Week 1: The Shakedown Cruise

It has been seven days since I decided to stop living like a medieval king at a banquet and start living like a man who actually wants to see his toes again. And I have to say, the results have been… enlightening. In the same way that crashing a car is enlightening—it teaches you a great deal about physics, though the process is somewhat jarring.

I began this journey on New Year’s Day, a date traditionally reserved for people to lie to themselves while nursing a headache. However, I had a secret weapon: I had eaten so much on New Year’s Eve that I had managed to make myself physically ill. It was a masterpiece of gluttony.
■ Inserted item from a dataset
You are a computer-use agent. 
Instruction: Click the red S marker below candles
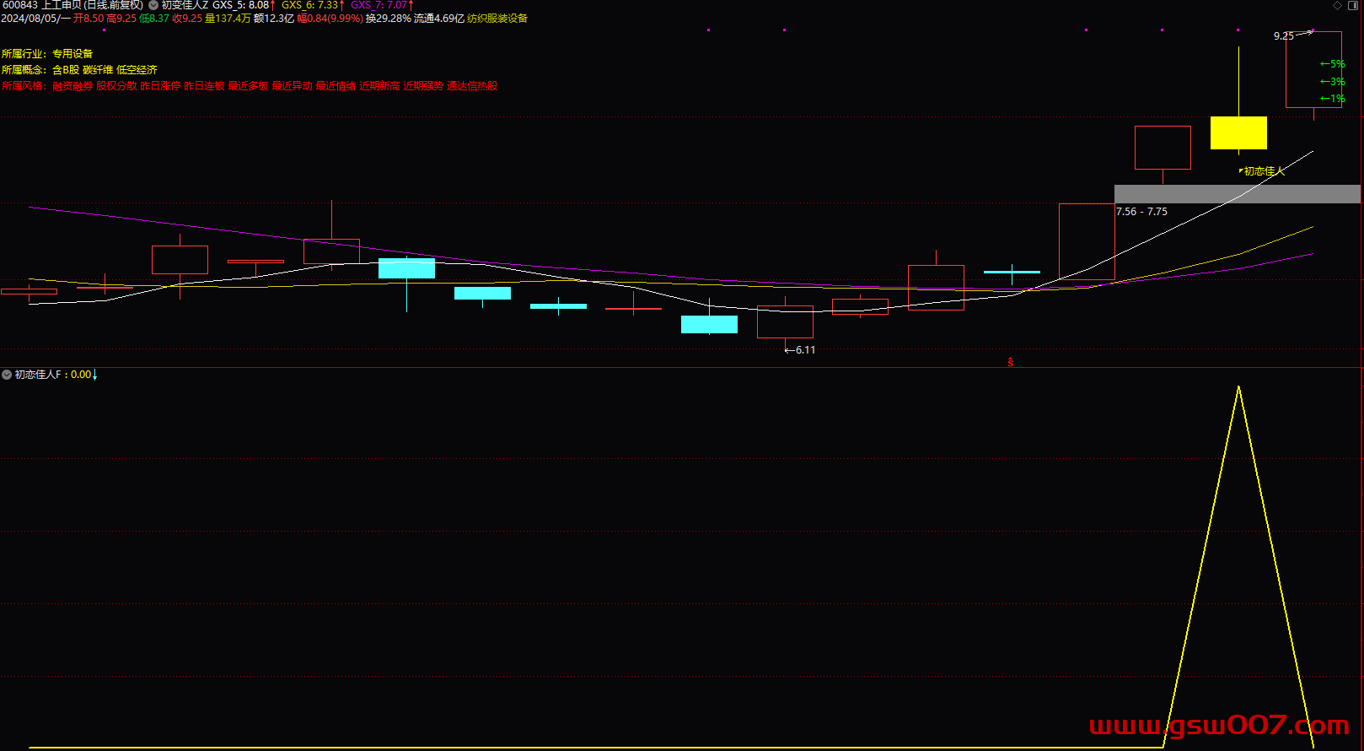1011,362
I felt so genuinely wretched that the idea of “fasting” wasn’t a noble sacrifice; it was a medical necessity.

The Perfect Start (And the Tea Tragedy)

Day 1 was, quite frankly, a triumph of laziness. I was too sick to eat and too tired to stand up. I dozed on and off like a hibernating bear and went to bed early. If you want to fast for 24 hours, I highly recommend being completely incapacitated. It’s a “no-brainer.”

Then came Day 2, where I discovered that while black coffee is the preferred fuel of the fasting elite, to me, it tastes like liquid charcoal. So, I turned to English Breakfast Tea. A simple mug of black tea. No sugar. No milk. Just leaves and water. And yet, there is something deeply tragic about a “naked” tea. It feels like wearing a tuxedo with no trousers.

By Day 3, the biological engines were demanding fuel. But as any engineer knows, you don’t just throw a cold engine into top gear. I eased back in with a light broth, followed by a simple fried rice. It was civilised. It was controlled.

The Pancake Peril

By Day 5, however, the “Toddler in the Suit” had clearly grown bored of broth. I found myself near the end of my 8-hour window staring at a stack of home-made pancakes. Now, pancakes are many things—delicious, fluffy, excellent vehicles for syrup—but they are not “diet-compliant.” They are, in fact, the metabolic equivalent of throwing a bucket of sand into a gearbox.

I corrected the course on Day 6. I returned to the OMAD (One Meal A Day) lifestyle with a soup spiced up with Red Thai Curry paste. It was magnificent. It had enough “kick” to remind my metabolism that I was still in charge, and I followed it with an early night to avoid listening to my stomach’s union-mandated complaints.

The Great Weight Mystery

And now we come to the final tally. At the end of Week One, the scales tell me I am at 122.8kg. That is a net loss of 2kg for the week. In any other world, a 2kg drop in seven days would be cause for a celebratory parade.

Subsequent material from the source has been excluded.